All the current headlines and marketing focus is on professional investment advisors providing advice at the company retirement plan level.
Sometimes I feel lonely providing investment advice to those most likely to benefit from a company's retirement plans—the participants. My loneliness is largely due to the fact that I have quietly and efficiently built an investment-advisory niche business over the last few years doing just that.
My registered investment advisory firm is not a provider of company retirement plan level investment advice. Intentionally, I avoid working with company retirement plan sponsors, human resource professionals and company retirement plan providers.
When I came up with this strategy, it wasn't intentional. To be totally honest, I just avoided all the things I hate to do. I don't like committees, I don't bid for my advisory services, and I could not write a request for proposal if the lives of my two children were at stake.
My company provides stock market risk management and relative strength-based asset allocation advice to individual company retirement plan participants.
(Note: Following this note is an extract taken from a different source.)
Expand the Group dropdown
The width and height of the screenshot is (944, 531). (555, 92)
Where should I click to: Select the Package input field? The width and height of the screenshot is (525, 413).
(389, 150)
I started asking my existing clients about their individual company retirement plan accounts 14 years ago and I have never looked back.
The current focus of the financial-services industry is for investment advisors to build a 401(k) advice business at the company plan level is narrow and one-sided. In my experience there is much more satisfaction and career fulfillment providing investment advice to individual retirement plan participants.
Call me old-fashioned, but when everything that I read and hear tells me about the great opportunity to provide the same advice and services to the entire company retirement plan, I think that might be a crowded marketplace.
I have always thought that the best investment advice marketing opportunities come from existing client relationships, providing these clients with an expansion of the investment advice that I already provide them.
When was the last time you spoke with an existing client about how comfortable they are with the current holdings in their company retirement plan?